- [Task goal] Would you please copy the part of the material below that opens with the line containing "[Play Leonardo da Vinci, Part 2] (731, 1642)" and closes with the line containing "Giorgio Vasari (119, 220)"? Copy it exactly, and only it.

- [Exercise materials]

⟨

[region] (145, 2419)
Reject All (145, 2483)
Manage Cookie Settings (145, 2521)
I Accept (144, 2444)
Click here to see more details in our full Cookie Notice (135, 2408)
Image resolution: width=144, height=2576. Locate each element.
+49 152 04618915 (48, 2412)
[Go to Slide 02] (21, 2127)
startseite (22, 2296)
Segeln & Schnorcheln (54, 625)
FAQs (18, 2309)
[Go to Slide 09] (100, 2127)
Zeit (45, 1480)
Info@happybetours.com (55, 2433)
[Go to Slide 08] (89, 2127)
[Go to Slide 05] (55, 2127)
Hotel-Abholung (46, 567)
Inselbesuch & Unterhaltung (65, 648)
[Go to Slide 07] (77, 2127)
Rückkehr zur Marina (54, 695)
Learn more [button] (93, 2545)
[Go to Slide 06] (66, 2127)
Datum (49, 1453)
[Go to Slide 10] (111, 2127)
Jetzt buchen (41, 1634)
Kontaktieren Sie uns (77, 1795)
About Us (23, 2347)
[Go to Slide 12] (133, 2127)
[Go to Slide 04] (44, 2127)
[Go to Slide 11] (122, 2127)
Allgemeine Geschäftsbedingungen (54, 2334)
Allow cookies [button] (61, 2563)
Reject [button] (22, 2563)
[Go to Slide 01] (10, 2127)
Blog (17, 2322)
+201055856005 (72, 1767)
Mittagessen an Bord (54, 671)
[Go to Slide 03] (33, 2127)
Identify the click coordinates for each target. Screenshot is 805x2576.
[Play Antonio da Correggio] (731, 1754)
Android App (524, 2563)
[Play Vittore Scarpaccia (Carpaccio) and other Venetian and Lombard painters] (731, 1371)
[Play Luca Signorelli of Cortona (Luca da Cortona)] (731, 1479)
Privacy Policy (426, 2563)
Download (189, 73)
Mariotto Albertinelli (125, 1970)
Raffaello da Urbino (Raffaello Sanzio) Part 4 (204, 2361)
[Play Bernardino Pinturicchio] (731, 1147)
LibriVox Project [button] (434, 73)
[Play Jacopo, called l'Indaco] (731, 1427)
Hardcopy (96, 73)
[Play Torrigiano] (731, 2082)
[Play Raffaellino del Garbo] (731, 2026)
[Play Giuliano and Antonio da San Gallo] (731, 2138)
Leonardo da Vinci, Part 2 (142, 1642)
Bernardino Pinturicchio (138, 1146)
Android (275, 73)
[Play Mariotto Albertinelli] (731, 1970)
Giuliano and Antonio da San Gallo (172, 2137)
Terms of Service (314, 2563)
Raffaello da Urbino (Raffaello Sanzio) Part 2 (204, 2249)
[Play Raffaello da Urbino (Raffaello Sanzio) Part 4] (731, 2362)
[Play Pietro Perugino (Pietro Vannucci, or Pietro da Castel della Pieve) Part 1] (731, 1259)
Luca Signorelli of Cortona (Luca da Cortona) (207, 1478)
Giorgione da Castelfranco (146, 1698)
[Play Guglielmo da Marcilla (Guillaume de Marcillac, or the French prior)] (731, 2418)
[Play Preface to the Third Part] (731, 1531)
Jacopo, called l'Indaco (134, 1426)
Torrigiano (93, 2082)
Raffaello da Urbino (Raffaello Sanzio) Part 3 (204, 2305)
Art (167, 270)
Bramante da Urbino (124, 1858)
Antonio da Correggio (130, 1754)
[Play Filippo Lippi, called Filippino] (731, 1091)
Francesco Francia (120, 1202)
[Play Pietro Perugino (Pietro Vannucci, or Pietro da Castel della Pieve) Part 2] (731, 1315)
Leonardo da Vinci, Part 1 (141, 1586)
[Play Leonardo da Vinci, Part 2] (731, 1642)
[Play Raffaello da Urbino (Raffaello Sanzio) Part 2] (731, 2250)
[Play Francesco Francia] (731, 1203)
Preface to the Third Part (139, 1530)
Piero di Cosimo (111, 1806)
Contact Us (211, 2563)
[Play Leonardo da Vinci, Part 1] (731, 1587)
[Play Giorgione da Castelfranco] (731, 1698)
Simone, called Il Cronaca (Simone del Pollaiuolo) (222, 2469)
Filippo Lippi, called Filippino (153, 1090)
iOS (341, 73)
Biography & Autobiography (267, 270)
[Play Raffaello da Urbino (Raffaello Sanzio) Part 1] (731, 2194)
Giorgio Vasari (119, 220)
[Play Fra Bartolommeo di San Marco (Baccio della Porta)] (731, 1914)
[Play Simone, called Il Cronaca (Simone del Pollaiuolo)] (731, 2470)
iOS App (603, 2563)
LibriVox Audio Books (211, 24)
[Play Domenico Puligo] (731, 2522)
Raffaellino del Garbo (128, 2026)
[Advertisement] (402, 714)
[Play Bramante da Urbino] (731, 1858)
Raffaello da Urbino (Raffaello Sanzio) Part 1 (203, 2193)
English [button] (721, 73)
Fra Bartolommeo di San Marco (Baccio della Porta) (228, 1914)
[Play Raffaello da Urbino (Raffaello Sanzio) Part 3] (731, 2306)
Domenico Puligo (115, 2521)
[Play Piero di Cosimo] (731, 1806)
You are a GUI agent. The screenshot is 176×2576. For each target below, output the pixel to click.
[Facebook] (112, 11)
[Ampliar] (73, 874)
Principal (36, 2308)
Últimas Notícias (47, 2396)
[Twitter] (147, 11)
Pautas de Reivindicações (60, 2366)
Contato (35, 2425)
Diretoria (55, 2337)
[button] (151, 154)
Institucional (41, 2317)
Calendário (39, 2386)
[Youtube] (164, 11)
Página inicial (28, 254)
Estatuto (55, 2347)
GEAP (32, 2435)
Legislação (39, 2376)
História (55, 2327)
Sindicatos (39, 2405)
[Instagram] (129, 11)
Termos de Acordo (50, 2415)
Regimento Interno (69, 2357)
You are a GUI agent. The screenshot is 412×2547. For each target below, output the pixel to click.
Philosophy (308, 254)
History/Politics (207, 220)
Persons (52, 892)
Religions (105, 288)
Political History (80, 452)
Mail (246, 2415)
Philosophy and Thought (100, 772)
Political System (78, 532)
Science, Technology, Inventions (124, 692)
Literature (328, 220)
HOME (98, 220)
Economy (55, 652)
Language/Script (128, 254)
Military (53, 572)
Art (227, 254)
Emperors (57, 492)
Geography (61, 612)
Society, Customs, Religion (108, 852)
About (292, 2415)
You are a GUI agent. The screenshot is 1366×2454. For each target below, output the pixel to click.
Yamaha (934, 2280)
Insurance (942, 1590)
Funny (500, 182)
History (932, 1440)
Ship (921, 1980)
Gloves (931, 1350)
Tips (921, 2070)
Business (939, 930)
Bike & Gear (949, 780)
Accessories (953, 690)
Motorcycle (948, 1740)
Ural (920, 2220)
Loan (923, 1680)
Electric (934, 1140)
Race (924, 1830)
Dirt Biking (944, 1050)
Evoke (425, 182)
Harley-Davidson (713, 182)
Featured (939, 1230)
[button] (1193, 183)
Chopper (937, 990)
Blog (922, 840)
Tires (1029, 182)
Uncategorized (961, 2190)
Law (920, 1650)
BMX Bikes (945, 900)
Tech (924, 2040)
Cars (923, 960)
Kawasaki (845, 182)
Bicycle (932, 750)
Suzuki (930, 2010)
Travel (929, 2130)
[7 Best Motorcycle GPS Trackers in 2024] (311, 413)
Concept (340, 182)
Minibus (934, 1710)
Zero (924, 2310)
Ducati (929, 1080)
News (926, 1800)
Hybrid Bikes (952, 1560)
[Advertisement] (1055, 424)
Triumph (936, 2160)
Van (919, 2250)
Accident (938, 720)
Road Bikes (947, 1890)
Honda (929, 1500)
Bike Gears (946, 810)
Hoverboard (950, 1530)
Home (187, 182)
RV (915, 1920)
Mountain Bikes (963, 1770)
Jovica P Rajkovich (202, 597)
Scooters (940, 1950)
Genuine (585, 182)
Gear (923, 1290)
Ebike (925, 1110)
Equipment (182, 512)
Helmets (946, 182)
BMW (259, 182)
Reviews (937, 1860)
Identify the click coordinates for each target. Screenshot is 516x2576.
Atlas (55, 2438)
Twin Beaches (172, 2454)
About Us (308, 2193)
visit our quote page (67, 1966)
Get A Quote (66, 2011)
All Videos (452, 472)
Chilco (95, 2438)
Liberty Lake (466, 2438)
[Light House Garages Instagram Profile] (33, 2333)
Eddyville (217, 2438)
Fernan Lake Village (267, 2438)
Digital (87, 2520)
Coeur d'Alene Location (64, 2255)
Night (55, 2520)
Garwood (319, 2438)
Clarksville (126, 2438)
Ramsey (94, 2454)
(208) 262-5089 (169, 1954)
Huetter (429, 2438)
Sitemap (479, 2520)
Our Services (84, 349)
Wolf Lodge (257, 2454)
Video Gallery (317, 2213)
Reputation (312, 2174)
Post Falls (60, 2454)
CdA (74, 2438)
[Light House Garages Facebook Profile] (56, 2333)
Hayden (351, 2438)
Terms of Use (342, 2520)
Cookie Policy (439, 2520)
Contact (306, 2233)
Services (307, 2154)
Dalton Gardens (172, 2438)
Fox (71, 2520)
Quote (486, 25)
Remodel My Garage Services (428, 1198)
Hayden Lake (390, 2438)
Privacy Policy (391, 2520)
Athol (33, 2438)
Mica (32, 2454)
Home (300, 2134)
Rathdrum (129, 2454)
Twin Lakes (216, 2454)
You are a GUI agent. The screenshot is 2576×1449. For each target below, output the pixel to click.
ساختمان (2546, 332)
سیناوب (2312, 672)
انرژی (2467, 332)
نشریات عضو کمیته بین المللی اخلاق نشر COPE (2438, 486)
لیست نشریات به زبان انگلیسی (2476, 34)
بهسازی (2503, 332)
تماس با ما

⟩

- [Task answer]
[Play Leonardo da Vinci, Part 2] (731, 1642)
[Play Raffaello da Urbino (Raffaello Sanzio) Part 2] (731, 2250)
[Play Francesco Francia] (731, 1203)
Preface to the Third Part (139, 1530)
Piero di Cosimo (111, 1806)
Contact Us (211, 2563)
[Play Leonardo da Vinci, Part 1] (731, 1587)
[Play Giorgione da Castelfranco] (731, 1698)
Simone, called Il Cronaca (Simone del Pollaiuolo) (222, 2469)
Filippo Lippi, called Filippino (153, 1090)
iOS (341, 73)
Biography & Autobiography (267, 270)
[Play Raffaello da Urbino (Raffaello Sanzio) Part 1] (731, 2194)
Giorgio Vasari (119, 220)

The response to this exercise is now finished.